* DATA IN THIS EXERCISE
★ ★ ★ ★ ★
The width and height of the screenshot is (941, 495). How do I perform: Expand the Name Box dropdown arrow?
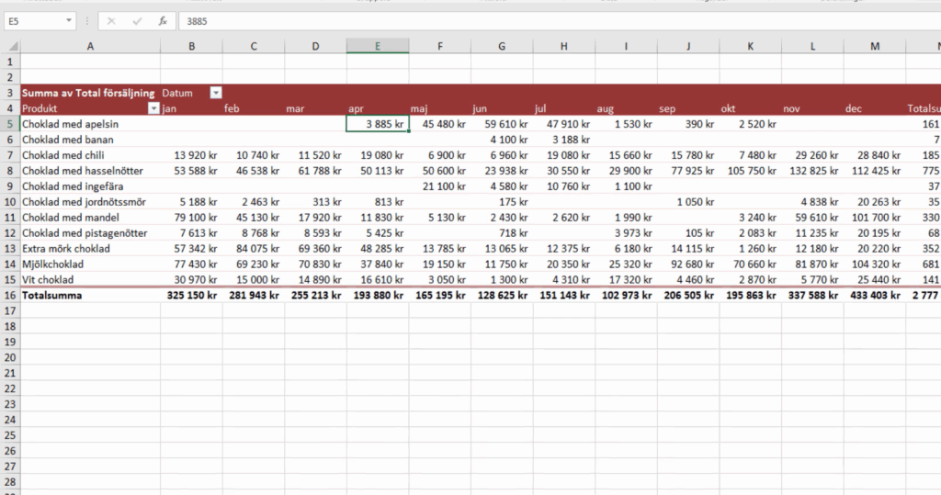coord(70,20)
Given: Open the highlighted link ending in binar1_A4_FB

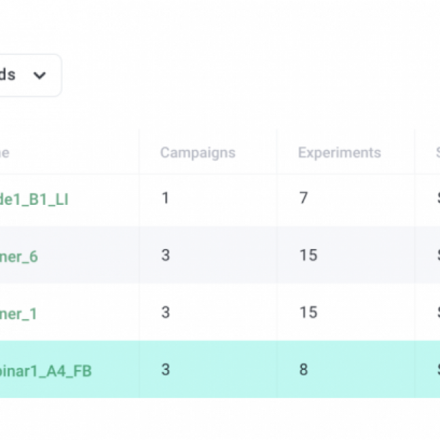Looking at the screenshot, I should 46,371.
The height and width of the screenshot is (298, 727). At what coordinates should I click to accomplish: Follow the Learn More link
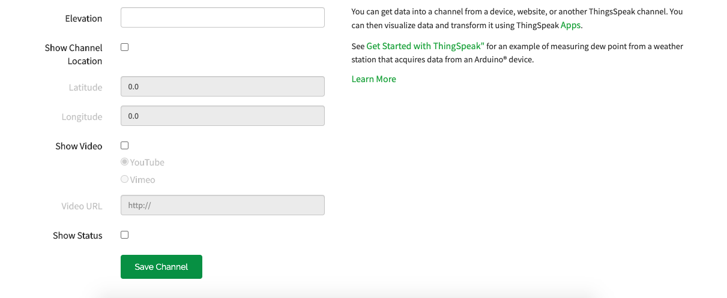tap(373, 79)
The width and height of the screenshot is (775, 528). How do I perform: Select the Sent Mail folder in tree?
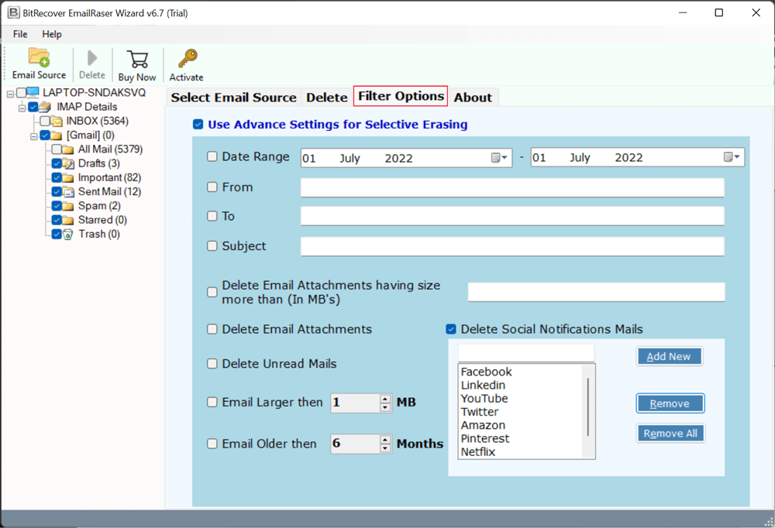[x=109, y=191]
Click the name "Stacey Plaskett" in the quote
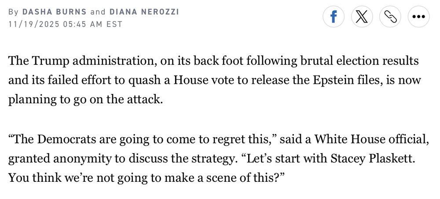 pos(373,159)
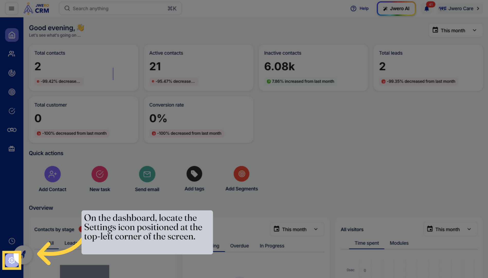Click the Add tags quick action
The height and width of the screenshot is (278, 488).
tap(194, 174)
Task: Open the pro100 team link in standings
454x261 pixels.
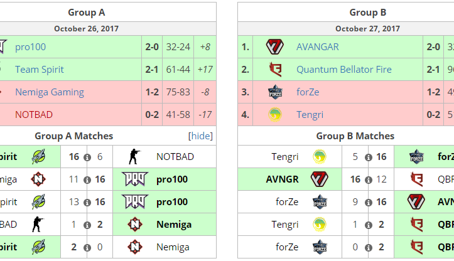Action: [x=30, y=46]
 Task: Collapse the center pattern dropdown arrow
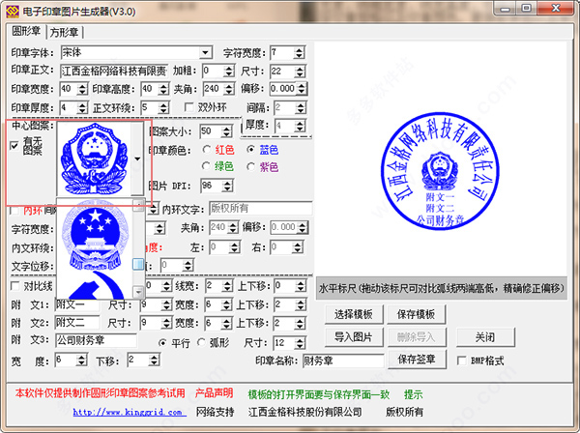pyautogui.click(x=138, y=158)
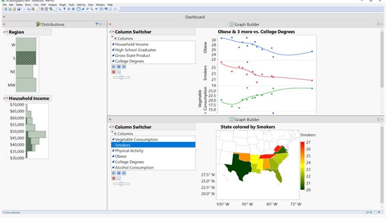Click the crosshairs tool in toolbar
386x218 pixels.
[x=97, y=8]
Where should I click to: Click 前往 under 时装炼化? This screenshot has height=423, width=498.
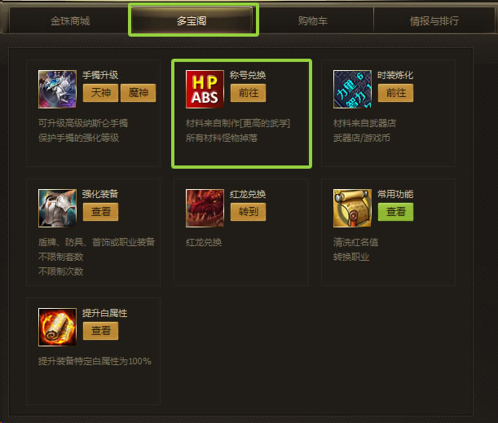pos(396,93)
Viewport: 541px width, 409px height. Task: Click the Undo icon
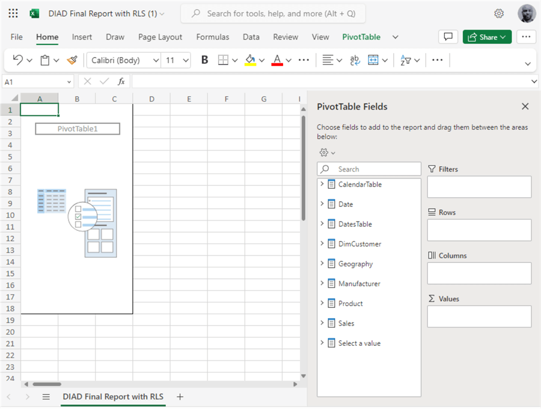tap(18, 60)
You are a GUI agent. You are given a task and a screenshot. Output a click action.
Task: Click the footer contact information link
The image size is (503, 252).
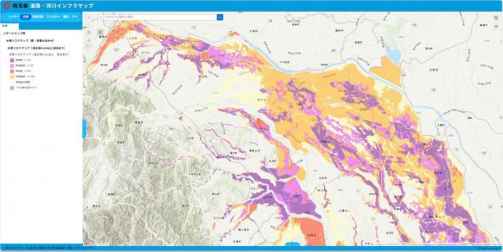[48, 248]
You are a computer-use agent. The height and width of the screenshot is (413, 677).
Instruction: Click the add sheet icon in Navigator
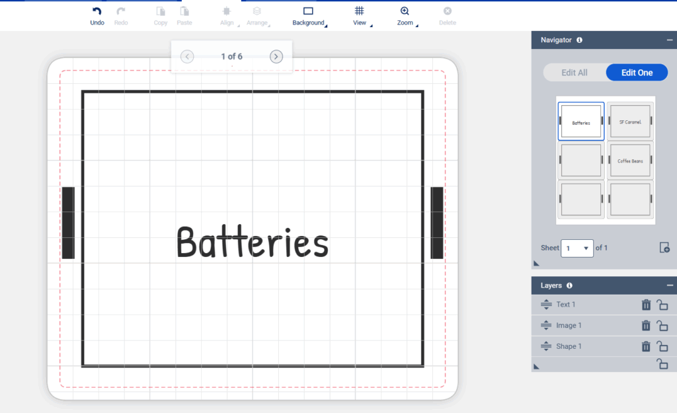(664, 248)
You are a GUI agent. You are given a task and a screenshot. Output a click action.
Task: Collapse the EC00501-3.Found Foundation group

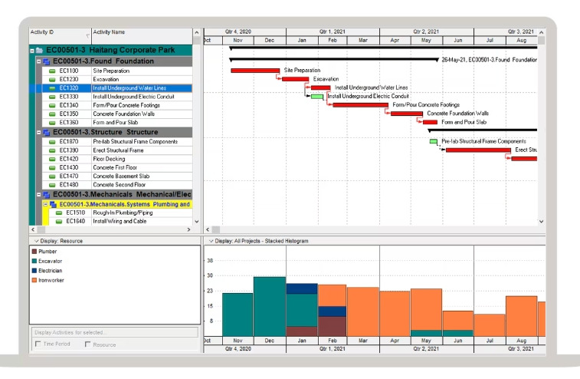[x=38, y=61]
★ ★ ★ ★ ★
* YOUR TASK
Write out the lines of the listing from the one that holds "Instruction: Click the" to the very last line, both included, exactly as they appear and without any pictures.

* ANSWER AREA
Instruction: Click the add sheet icon in Navigator
(664, 248)
You are a GUI agent. You are given a task and a screenshot. Output a click action.
Task: Collapse the EC00501-3.Found Foundation group

[x=38, y=61]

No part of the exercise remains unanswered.